AIM -> Reproduce the listing below verbatim, from its first line through the line containing "tap(600, 948)", with both ends included.

MATERIAL FOR THIS TASK ->
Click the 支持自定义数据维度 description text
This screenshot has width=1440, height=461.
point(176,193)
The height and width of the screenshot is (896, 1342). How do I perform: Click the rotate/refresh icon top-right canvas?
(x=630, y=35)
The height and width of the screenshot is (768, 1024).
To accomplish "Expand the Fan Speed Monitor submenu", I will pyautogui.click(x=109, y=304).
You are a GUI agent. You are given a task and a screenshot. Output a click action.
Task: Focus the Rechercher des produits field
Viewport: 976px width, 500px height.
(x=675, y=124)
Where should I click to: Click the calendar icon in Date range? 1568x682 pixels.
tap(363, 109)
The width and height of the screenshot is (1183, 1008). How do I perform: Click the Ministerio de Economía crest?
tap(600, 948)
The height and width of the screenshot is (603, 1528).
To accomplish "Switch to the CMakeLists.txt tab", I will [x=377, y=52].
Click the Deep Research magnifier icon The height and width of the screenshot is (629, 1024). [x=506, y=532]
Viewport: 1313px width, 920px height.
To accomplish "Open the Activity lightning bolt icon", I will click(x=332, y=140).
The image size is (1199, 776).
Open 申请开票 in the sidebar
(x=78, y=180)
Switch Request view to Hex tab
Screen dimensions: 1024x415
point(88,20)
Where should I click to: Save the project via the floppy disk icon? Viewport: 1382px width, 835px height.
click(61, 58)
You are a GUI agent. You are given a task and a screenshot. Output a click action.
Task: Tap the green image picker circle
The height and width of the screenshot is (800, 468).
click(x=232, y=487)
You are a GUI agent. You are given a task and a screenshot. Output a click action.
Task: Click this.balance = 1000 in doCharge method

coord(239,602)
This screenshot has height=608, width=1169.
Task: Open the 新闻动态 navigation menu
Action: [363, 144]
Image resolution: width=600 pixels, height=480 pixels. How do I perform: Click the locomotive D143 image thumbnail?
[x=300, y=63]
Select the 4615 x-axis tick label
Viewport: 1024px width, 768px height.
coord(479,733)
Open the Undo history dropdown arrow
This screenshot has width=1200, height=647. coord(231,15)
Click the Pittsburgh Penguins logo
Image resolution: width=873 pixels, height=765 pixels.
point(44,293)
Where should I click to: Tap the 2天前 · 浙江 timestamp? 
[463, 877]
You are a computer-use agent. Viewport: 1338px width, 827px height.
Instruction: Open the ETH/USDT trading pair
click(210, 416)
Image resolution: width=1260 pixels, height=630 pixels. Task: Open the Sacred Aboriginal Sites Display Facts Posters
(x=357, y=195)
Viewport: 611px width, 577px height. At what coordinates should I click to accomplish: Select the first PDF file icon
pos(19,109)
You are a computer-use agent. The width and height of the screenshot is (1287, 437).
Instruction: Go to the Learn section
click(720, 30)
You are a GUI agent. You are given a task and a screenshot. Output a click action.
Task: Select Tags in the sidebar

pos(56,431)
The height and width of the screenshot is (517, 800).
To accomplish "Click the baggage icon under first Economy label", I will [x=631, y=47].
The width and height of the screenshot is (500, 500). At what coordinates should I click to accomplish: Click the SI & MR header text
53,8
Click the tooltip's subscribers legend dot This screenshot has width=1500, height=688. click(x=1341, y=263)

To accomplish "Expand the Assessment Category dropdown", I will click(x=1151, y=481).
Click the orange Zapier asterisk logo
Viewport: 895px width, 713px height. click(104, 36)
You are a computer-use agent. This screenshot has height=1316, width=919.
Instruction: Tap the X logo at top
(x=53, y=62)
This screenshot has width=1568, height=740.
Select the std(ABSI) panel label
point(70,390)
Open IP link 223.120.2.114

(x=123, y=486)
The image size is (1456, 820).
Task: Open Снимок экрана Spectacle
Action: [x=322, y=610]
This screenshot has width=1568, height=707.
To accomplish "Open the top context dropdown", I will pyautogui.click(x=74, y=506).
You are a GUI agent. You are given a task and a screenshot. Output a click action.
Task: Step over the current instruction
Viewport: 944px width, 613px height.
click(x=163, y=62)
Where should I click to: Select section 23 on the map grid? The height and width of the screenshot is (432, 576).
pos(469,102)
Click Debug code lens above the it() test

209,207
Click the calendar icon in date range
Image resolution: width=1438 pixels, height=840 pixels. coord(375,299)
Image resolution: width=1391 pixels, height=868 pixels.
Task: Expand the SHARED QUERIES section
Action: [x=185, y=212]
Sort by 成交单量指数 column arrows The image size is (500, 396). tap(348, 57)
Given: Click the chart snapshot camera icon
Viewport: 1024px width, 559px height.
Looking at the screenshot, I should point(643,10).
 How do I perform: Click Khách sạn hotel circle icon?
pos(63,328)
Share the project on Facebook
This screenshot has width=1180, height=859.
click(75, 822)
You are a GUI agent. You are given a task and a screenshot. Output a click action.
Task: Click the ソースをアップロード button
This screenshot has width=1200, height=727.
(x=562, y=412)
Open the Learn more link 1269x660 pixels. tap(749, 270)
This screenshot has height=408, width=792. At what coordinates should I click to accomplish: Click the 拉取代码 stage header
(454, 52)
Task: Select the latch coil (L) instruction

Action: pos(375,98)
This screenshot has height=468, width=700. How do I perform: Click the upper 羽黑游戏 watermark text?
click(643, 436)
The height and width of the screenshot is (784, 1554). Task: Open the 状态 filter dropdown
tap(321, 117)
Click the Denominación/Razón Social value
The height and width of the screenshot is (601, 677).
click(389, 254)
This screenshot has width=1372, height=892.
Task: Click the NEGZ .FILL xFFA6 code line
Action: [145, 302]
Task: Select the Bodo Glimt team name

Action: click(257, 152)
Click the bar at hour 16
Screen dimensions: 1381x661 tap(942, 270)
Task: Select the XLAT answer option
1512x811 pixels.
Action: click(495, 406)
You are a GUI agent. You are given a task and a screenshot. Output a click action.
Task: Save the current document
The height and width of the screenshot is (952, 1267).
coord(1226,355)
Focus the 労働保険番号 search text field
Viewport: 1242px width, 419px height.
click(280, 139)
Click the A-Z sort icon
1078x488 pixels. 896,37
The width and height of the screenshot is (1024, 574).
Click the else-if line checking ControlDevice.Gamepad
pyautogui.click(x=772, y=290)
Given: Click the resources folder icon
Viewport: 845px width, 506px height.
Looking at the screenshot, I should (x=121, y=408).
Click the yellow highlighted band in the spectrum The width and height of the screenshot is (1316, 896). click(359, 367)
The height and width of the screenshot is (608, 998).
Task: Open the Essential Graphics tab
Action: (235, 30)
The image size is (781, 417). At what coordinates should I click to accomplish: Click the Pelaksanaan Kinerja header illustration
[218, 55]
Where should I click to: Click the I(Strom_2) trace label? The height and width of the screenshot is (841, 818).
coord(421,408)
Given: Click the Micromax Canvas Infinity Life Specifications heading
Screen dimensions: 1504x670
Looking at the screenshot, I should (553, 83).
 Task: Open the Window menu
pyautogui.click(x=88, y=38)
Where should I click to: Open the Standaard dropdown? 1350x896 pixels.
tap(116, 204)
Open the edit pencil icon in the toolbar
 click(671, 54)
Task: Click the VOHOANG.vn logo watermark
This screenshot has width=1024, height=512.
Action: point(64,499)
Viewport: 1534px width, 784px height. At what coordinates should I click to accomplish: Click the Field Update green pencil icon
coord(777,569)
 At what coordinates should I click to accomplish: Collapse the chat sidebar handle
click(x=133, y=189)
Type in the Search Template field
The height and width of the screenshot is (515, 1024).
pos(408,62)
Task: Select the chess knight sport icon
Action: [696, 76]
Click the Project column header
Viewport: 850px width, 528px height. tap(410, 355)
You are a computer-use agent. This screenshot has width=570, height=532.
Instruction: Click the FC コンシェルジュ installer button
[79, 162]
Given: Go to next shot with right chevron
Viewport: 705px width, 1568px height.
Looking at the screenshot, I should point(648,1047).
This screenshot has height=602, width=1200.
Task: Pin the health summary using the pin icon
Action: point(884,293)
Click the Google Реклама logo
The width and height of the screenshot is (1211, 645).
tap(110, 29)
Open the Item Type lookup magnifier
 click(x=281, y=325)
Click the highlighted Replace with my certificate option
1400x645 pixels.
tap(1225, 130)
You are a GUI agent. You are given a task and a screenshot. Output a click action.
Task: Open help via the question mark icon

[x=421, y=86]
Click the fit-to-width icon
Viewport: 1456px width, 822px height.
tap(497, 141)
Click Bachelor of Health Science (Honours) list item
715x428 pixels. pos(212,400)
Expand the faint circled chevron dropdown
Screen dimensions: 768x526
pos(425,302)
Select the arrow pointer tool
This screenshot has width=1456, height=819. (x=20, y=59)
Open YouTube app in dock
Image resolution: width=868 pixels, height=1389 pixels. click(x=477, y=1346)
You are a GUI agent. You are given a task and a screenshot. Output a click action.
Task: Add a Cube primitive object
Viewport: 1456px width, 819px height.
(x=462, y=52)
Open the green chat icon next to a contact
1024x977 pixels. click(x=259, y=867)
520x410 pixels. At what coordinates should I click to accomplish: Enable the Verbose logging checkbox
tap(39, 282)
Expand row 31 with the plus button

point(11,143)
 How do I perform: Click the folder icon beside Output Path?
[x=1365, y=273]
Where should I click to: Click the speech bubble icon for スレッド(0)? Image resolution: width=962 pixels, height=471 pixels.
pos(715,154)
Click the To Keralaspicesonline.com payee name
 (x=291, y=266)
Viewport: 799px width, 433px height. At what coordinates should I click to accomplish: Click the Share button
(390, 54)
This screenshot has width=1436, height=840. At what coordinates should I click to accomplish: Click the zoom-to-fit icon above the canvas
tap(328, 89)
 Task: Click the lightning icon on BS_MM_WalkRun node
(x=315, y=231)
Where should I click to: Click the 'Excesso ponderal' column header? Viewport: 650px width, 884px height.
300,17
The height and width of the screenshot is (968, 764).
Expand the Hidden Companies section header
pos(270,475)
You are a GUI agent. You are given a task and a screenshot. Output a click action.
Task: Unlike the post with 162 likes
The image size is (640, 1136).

RESULT FOR THIS TASK ->
Click the 支持自定义数据维度 description text
This screenshot has width=1440, height=461.
point(176,193)
The height and width of the screenshot is (896, 1342). How do I perform: Click the rotate/refresh icon top-right canvas?
(x=630, y=35)
The height and width of the screenshot is (768, 1024).
To accomplish "Expand the Fan Speed Monitor submenu", I will pyautogui.click(x=109, y=304).
You are a GUI agent. You are given a task and a screenshot. Output a click action.
Task: Focus the Rechercher des produits field
Viewport: 976px width, 500px height.
(x=675, y=124)
Where should I click to: Click the calendar icon in Date range? 1568x682 pixels.
tap(363, 109)
The width and height of the screenshot is (1183, 1008). How do I perform: Click the Ministerio de Economía crest?
tap(600, 948)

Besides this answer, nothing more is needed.